→ Information provided
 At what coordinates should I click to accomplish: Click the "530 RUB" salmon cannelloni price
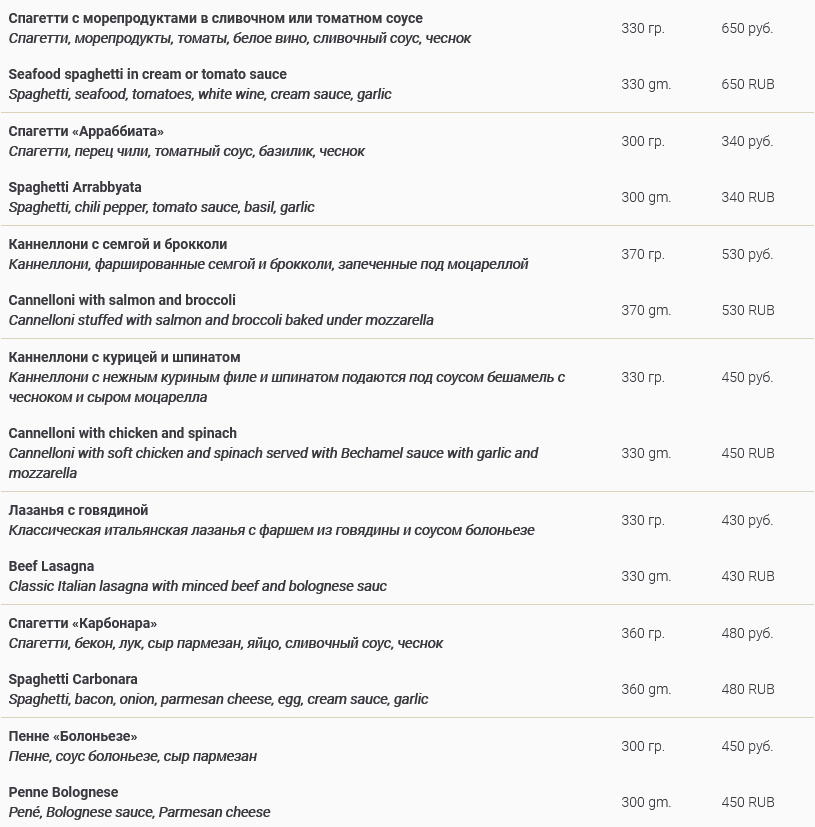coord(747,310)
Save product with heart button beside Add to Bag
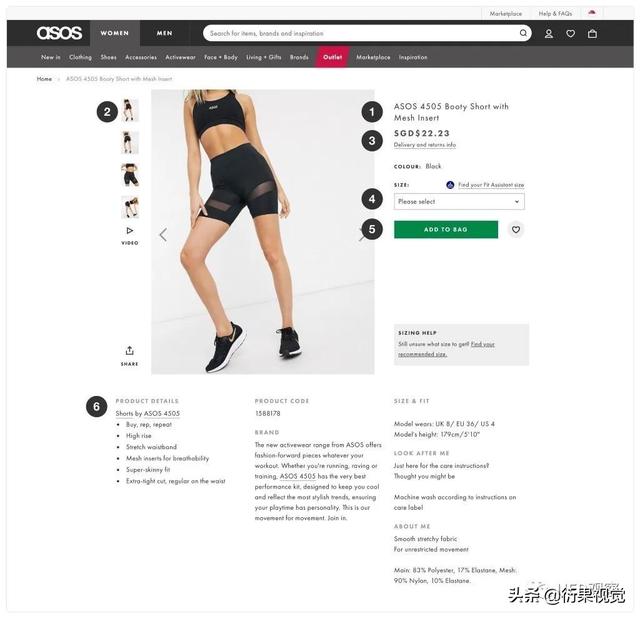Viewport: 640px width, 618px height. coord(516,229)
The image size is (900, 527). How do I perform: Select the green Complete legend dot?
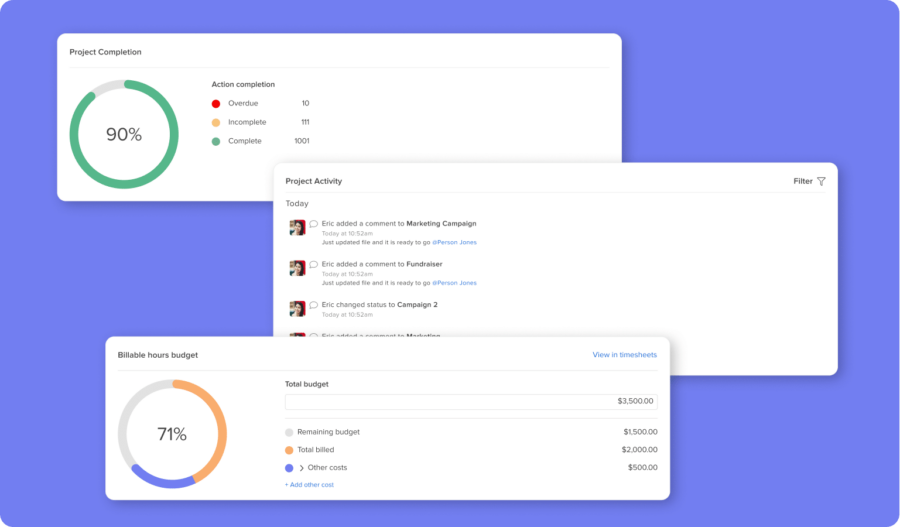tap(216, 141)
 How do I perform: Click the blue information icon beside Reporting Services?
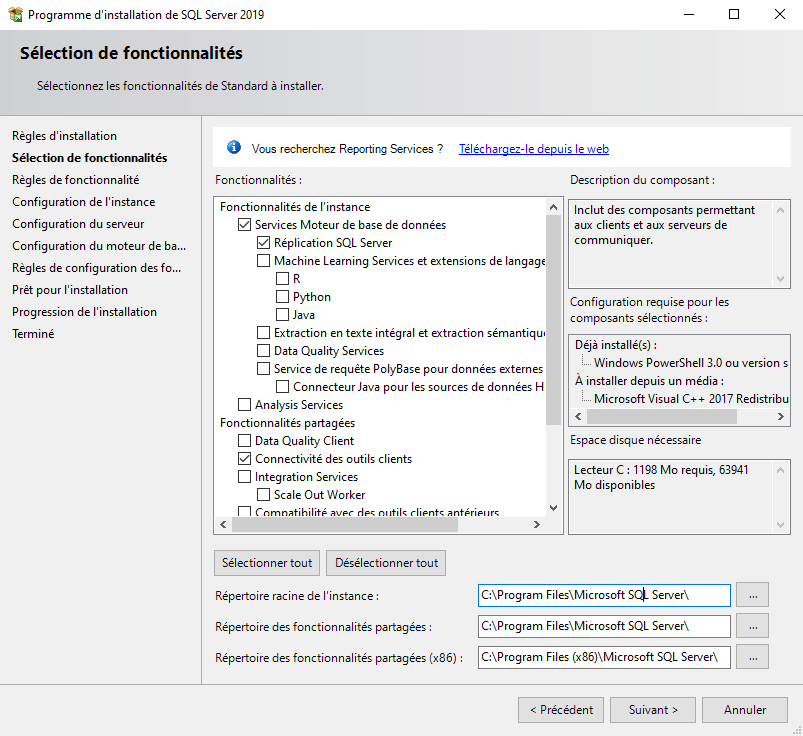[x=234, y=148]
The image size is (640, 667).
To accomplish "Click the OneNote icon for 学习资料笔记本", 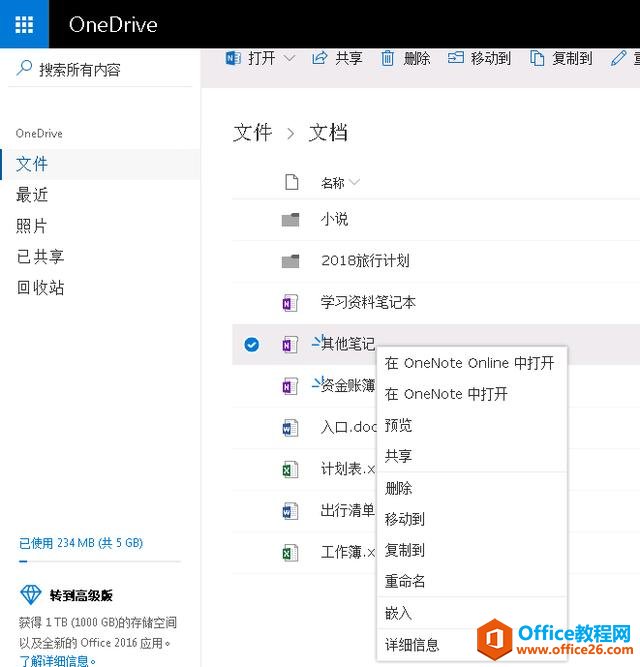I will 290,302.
...
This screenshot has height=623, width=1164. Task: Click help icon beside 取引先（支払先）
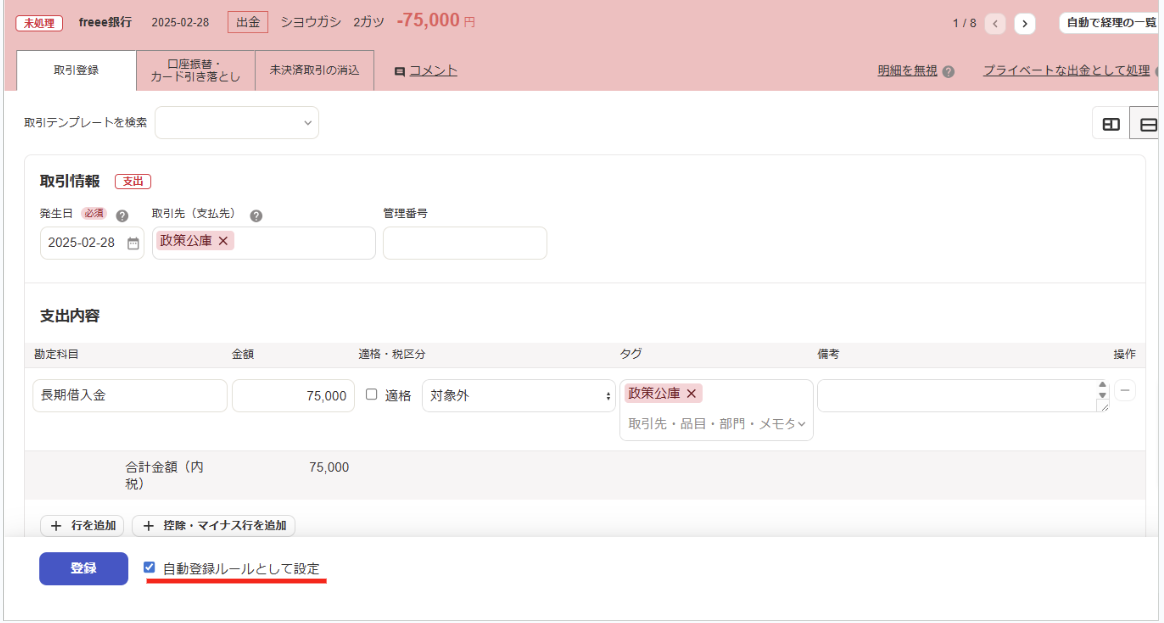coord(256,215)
...
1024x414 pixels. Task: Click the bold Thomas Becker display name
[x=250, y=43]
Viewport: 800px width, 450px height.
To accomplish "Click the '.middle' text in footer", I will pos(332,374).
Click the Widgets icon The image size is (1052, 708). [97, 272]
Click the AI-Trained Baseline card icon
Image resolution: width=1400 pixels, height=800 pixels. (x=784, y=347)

→ Task objective
All lines in the listing above from the line containing "Viewport: 800px width, 450px height." to the line containing "Click the Widgets", inclusive, should be retyped exactly; no other lines should appear.

→ Response below
Viewport: 800px width, 450px height.
To accomplish "Click the '.middle' text in footer", I will pos(332,374).
Click the Widgets icon The image size is (1052, 708). [97, 272]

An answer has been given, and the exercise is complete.